Gelsolin and functionally similar actin-binding proteins are regulated by lysophosphatidic acid

Abstract

An extensive survey was carried out for compounds capable of regulating actin‐binding proteins in a manner similar to phosphatidylinositol 4,5 bisphosphate (PI 4,5‐P2). For this purpose we developed a sensitive assay involving release of radioactively phosphorylated actin from the fragminP–actin complex. We found that the structurally simplest lysophospholipid, lysophosphatidic acid (LPA), dissociated the complex between fragminP and actin, whereas other lysophospholipids or sphingosine‐1‐phosphate were inactive. Furthermore, LPA inhibited the F‐actin severing activity of human gelsolin, purified from plasma or as recombinant protein, mouse adseverin and Physarum fragminP. Dissociation of actin‐containing complexes by LPA analyzed by gelfiltration indicated that LPA is active as a monomer, in contrast to PI 4,5‐P2. We further show that binding of LPA to these actin‐regulatory proteins promotes their phosphorylation by pp60c‐src.
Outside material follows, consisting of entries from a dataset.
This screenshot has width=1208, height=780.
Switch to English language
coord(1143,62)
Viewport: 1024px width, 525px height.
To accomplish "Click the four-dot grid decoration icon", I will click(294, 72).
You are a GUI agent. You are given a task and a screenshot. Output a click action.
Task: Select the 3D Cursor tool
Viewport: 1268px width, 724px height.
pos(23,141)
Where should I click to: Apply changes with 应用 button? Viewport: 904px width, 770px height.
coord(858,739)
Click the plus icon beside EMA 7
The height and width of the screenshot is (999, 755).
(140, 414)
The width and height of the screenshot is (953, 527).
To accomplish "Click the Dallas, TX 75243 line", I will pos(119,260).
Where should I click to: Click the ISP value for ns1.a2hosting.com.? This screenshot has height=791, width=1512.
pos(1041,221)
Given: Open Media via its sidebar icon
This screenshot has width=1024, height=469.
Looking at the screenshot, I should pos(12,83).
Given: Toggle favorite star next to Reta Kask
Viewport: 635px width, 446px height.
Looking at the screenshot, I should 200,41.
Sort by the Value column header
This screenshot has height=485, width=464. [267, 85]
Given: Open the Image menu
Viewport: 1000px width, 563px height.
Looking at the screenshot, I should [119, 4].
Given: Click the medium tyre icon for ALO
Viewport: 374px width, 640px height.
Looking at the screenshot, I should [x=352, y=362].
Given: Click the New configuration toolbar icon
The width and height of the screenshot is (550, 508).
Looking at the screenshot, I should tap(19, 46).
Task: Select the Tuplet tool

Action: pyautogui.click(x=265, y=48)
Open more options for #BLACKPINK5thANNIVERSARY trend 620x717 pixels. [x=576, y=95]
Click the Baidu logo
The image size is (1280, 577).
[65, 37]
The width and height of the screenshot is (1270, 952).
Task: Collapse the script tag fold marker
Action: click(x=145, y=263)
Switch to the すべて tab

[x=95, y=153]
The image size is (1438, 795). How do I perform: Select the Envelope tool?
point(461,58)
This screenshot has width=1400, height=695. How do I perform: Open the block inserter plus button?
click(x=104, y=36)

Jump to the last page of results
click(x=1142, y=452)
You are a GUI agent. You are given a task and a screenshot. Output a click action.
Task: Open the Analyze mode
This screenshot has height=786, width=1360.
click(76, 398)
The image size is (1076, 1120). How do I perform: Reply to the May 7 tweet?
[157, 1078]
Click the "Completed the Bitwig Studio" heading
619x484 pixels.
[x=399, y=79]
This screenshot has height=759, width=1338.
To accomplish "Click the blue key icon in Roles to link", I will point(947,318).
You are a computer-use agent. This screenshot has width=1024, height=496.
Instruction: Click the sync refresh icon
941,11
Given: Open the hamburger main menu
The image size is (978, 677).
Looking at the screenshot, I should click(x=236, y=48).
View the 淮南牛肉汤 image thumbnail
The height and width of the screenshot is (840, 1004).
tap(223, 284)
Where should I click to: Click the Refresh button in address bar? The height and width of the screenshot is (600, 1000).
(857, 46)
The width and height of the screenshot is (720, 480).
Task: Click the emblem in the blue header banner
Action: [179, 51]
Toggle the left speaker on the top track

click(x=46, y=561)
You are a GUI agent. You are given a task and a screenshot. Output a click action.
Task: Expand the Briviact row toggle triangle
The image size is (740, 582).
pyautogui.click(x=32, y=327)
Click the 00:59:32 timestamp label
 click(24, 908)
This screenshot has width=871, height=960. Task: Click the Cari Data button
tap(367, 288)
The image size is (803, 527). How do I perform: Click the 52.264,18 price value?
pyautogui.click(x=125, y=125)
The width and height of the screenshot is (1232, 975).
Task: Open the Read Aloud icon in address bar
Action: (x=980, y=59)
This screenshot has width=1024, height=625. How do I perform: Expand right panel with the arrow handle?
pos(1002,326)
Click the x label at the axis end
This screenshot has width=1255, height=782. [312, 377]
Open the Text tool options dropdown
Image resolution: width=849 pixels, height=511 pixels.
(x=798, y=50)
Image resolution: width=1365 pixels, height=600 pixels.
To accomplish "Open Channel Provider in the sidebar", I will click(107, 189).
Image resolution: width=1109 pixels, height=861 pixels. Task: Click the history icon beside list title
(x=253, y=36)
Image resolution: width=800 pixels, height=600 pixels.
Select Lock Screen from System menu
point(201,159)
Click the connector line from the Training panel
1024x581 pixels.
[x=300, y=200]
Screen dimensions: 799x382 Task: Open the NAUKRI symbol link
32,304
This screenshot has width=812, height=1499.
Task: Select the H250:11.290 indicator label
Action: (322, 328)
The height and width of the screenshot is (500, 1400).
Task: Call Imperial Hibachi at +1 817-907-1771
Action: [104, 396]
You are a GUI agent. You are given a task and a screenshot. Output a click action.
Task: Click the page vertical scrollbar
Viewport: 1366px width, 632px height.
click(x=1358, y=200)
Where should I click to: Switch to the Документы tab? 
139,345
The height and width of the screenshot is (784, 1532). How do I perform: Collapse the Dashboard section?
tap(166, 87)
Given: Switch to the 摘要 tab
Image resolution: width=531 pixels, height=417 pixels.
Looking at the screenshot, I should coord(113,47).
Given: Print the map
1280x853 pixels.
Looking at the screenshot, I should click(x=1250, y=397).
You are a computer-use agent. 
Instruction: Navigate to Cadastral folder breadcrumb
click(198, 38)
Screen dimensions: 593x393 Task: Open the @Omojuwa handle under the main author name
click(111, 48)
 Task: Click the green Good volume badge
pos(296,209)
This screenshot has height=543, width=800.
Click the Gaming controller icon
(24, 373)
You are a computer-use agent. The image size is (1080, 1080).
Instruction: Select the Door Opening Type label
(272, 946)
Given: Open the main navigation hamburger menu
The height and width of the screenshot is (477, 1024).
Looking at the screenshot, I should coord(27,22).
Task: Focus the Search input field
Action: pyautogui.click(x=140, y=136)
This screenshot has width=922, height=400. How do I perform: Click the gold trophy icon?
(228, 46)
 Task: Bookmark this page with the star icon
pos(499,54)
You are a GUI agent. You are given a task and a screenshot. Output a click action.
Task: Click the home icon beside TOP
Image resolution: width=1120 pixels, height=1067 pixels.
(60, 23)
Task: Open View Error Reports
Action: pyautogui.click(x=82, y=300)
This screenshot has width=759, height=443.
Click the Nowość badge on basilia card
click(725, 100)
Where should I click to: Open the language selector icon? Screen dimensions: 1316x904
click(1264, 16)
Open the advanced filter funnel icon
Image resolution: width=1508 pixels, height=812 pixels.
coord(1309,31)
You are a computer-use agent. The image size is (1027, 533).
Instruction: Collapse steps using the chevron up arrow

A PI 4,5‐P2‐binding peptide counteracted the effects mediated by LPA, suggesting that LPA binds to the same target region in these actin‐binding proteins. When both LPA and PI 4,5‐P2 were used in combination we found that LPA reduced the threshold concentration at which PI 4,5‐P2 was active. Significantly, LPA promoted the release of gelsolin from barbed actin filaments in octylglucoside‐permeabilized human platelets. These results suggest that lysophosphatidic acid could act as an intracellular modulator of actin‐binding proteins. Our findings can also explain agonist‐induced changes in the actin cytoskeleton that are not mediated by polyphosphoinositides.